Essas notícias tiveram grande repercussão e geraram muita expectativa na população. Mas no fim não passou de mais uma frustração. Em reportagem, o site Tangará em Foco mostrou que a obra onde ocorrerá o tratamento de água só ficaria pronta em três a quatro anos. A obra exigiria uma adutora de 14 quilômetros, que percorreria um trajeto de 125 metros do rio Sepotuba até a Estação se Tratamento de Água Queima-pé. 
Fonte para consulta: www.tangaraemfoco.com.br

Em julho, sites e televisão noticiaram o relato de moradores de diversos bairros sobre a falta d’água em Tangará da Serra. Entre os bairros, a situação mais crítica era do Jardim Itália. 
Acompanhe o depoimento de uma das moradoras do bairro Jardim Itália, em reportagem do site Tangará em Foco.
“Estamos tomando banho de canequinha, esse povo ruim de serviço”, destaca a moradora. 

CRISE ATUAL
19 de novembro: os principais sites publicam uma nota de esclarecimento da Prefeitura de Tangará da Serra onde informa que a cidade está sendo abastecida por setores e em dias alternados, com um rodízio de distribuição de água que varia conforme a setorização estabelecida pelo Serviço Autônomo Municipal de Água e Esgoto (Samae). 

24 de novembro: Em novo comunicado oficial da Prefeitura, decreta-se situação de emergência durante 60 dias no município por causa da seca. A partir dessa medida, a prefeitura vai poder realizar compras sem o uso de licitação. 

29 de novembro: Em reportagem do Diário da Serra (29/11/2020), são anunciados a presença de 12 caminhões-pipa para o abastecimento dos bairros em Tangará. Uma quantidade insuficiente. Também no texto inclusive é demonstrado que uma das saídas ao problema tem sido a solidariedade da população. Pelo menos é o que se pode constar no depoimento do servidor do Samae, Hugo Leonardo Moreno. 
“Se tem uma camionete, um stradinha, tenho um carro que dá para colocar um tambor de 200 litros, levar aqui para a senhora, levar aqui para o senhor, vamos fazer, porque com o caminhão-pipa não vamos conseguir abastecer a cidade toda”, comenta o servidor.
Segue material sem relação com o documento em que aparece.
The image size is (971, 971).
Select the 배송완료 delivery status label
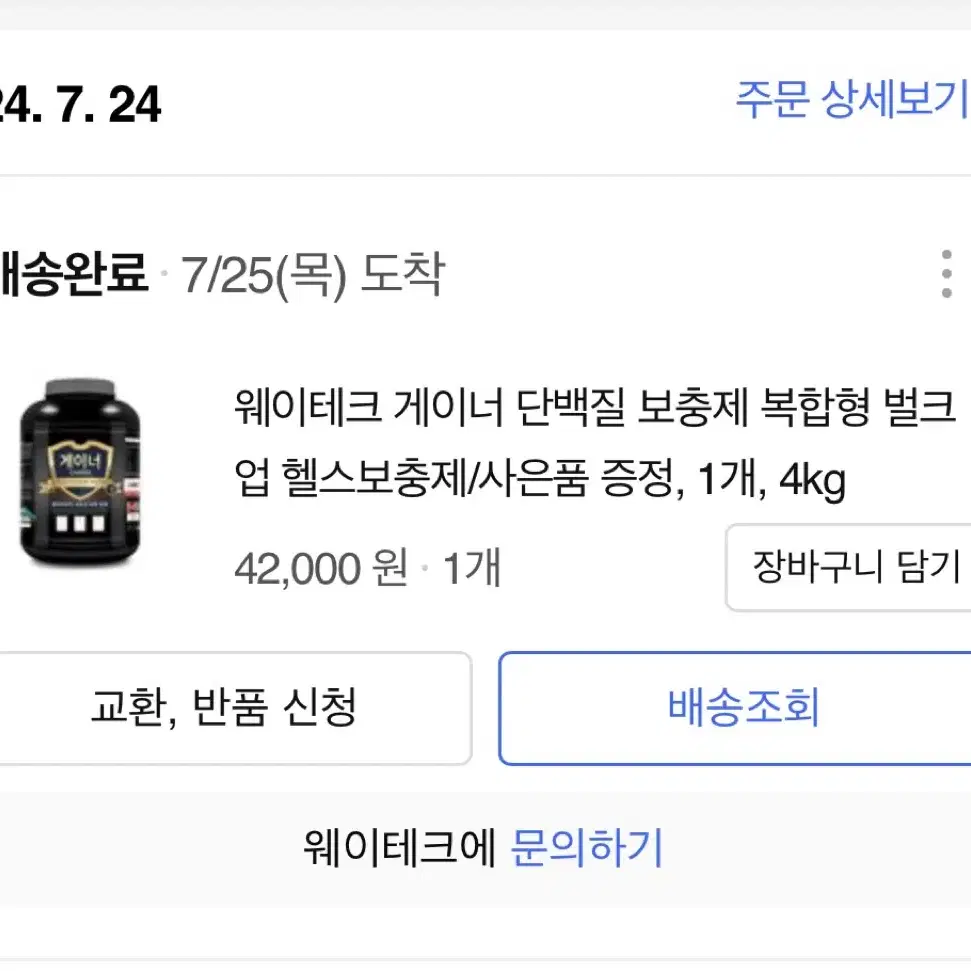point(73,273)
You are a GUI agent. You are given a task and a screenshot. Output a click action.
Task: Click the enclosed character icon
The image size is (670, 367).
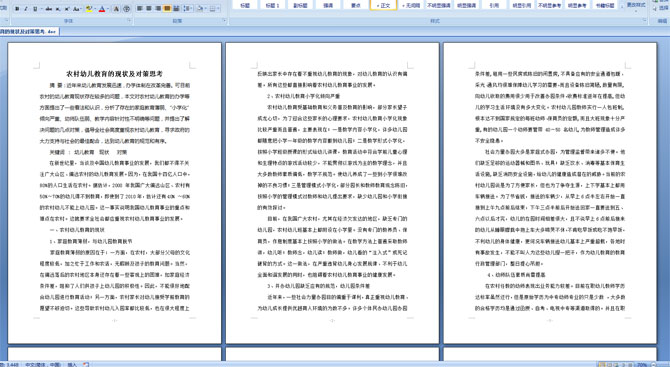click(x=126, y=9)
O que vai ser pauta jornalística nos dias posteriores diz mais respeito ao desespero da população pelo abastecimento, do que medidas adotadas pelos poderes municipal e estadual. Houve e há uma corrida por galões e tambores para esse abastecimento nos pontos estratégicos definidos pela Prefeitura, mas há também muitas pessoas comercializando o abastecimento de água no valor de R$ 50,00. 

Essa situação caótica tem sido retratada com muita dramaticidade. Também não podia ser diferente. Em boa parte das notícias dos sites, o lead enfatiza como o abastecimento solidário ou não tem sido feito. 
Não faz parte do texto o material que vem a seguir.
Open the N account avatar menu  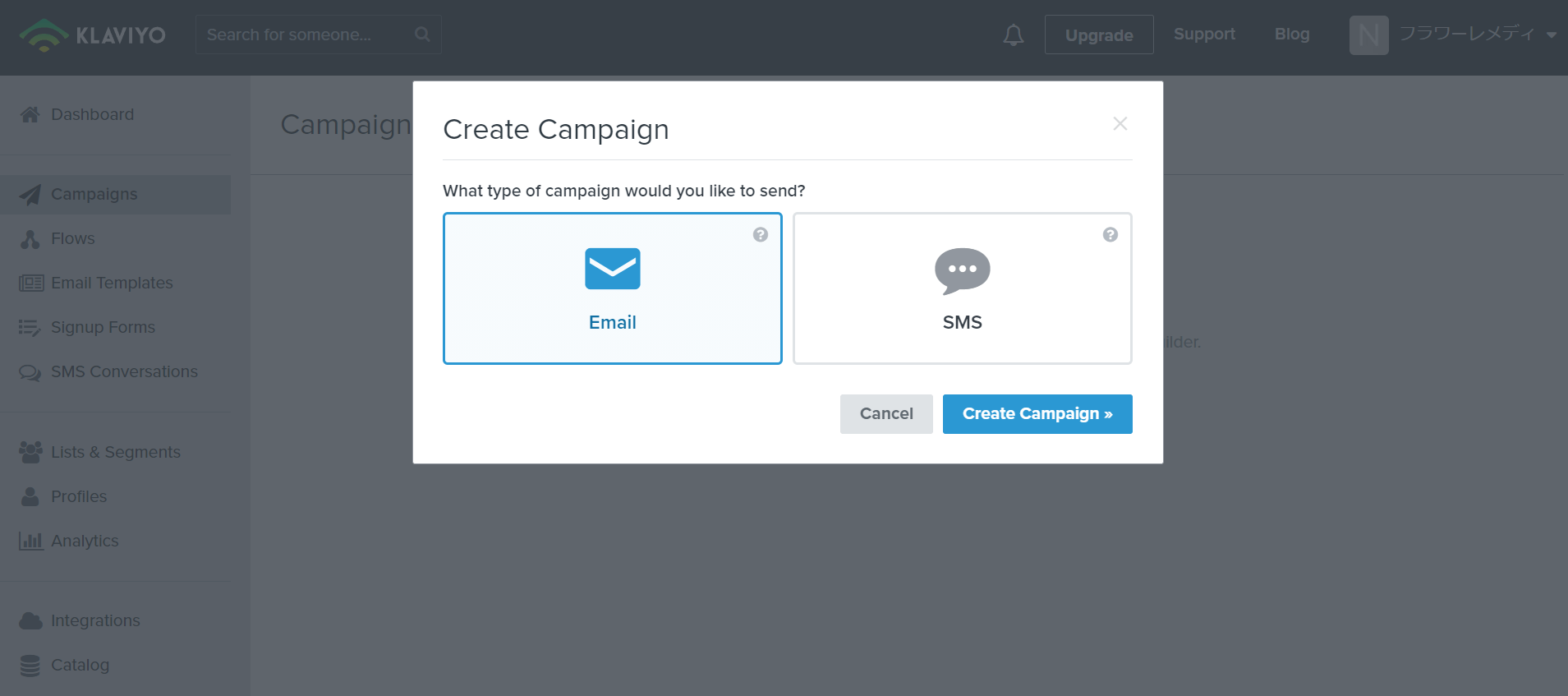(1369, 35)
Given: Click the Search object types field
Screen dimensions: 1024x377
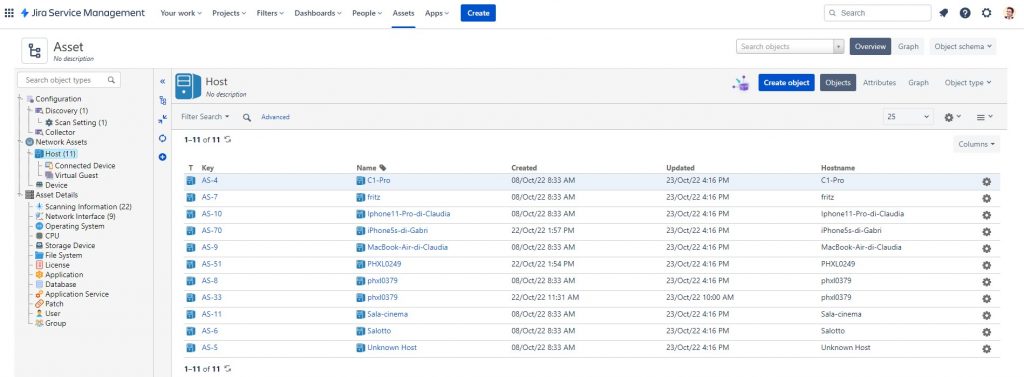Looking at the screenshot, I should 69,80.
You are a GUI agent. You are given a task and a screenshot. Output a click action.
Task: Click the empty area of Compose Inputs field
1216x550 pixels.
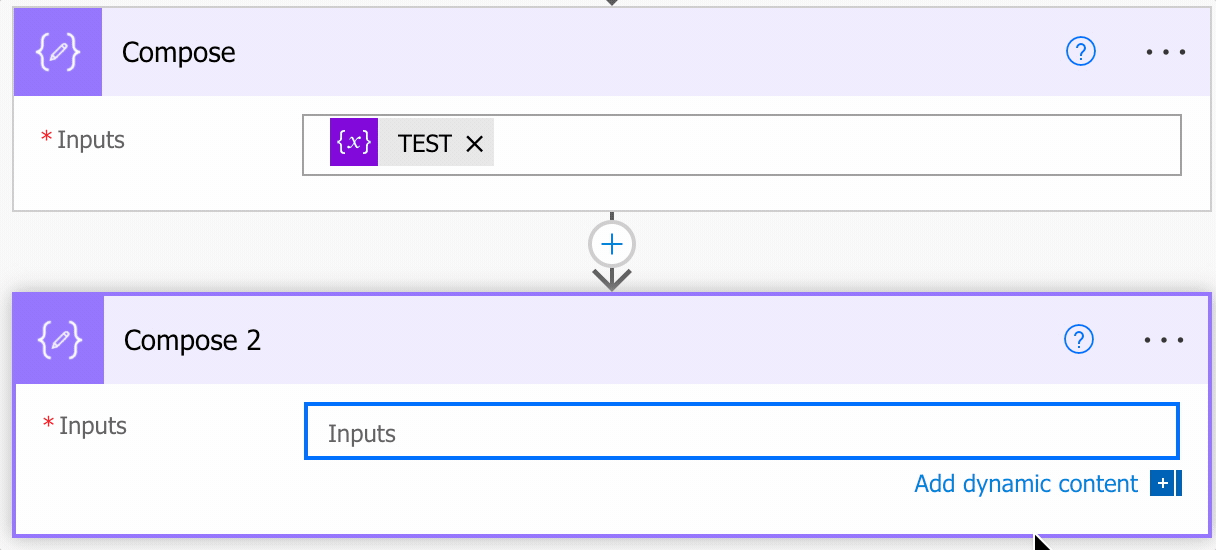(830, 145)
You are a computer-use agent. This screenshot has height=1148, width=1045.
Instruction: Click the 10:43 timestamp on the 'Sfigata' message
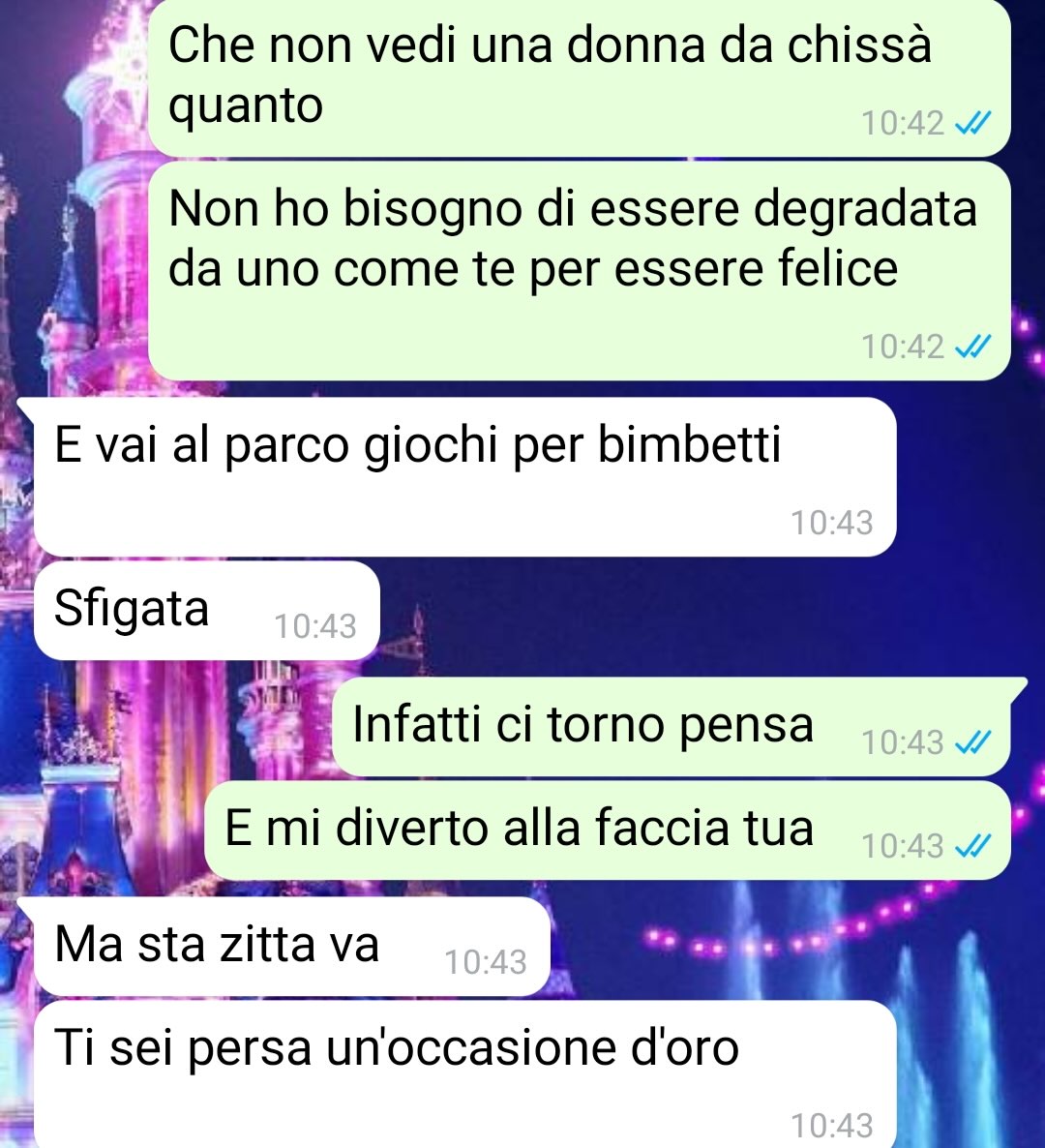pyautogui.click(x=315, y=626)
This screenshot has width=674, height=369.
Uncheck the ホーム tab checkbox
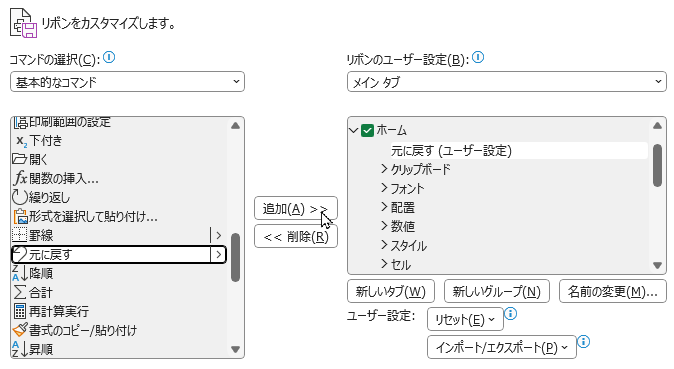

Por outro lado, deve-se registrar a repercussão dessa situação nas mídias sociais. Nelas, o tema tem sido tratado mais com humor. E quando se refere ao humor vale destacar os diversos memes compartilhados, desde a página do Instagram/Facebook do TangaraZuei (principal página de humor da cidade), Tangará Mil grau, aos inúmeros grupos de WhatsApp. Meme com figuras públicas se autoconvidando para usar o banheiro dos munícipes ou de carro com tambores cheios de água tombando. Assim provando o jeito espirituoso do brasileiro lidar com a crise. 

Por fim, hoje, 2 de dezembro, numa última atualização, as notícias são do Vereador Sebastian Ramos pedir isenção na cobrança de água durante crise de abastecimento em Tangará. Um alento em meio a tanto caos. 
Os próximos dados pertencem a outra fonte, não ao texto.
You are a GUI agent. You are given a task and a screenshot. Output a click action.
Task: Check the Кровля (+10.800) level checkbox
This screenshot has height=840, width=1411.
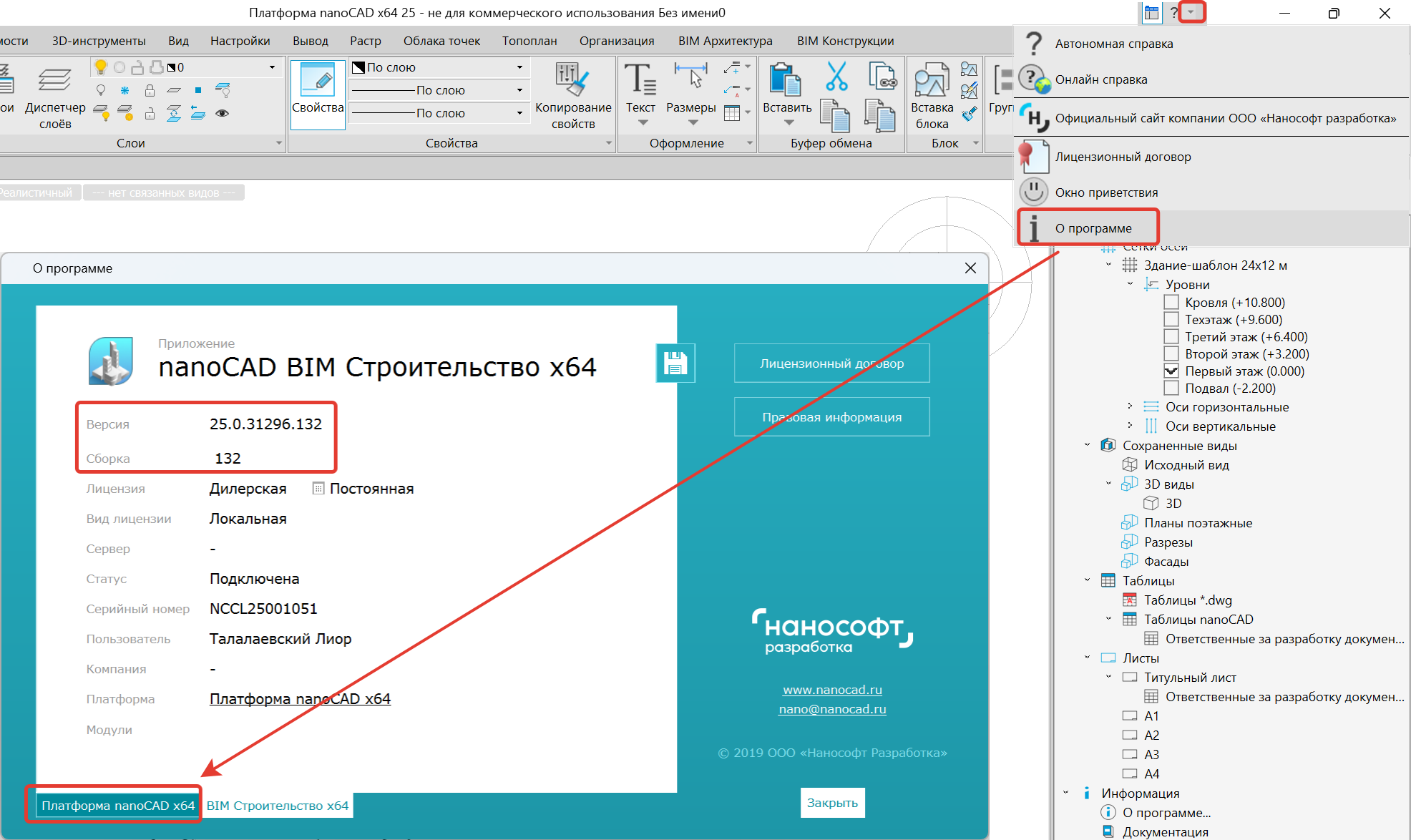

Como foi apontado lá no início do texto, além da seca, a crise hídrica abrange muitos fatores. E, talvez, para melhor compreendê-la, sempre seja válido um exercício de memória. Não só para encontrar a raiz ou as raizes do problema (ovo da serpente), mas para encontrar caminhos e métodos possíveis para amenizar o problema. No caso, como todos viram, usei o “dossiê jornalístico” como forma de dizer que a resolução do problema passa também pelo modo como lidamos com a informação, seja de forma preventiva à crise hídrica, seja de forma urgente para sobreviver diante do caótico, a escassez (e ausência) de água e seus efeitos sociais e psicológicos na vida de todo mundo.

* Lawrenberg Advincula da Silva é Professor do Curso de Jornalismo da UNEMAT e Membro do Núcleo de Tangará do Sindicato dos Jornalistas de MT - Sindjor-MT.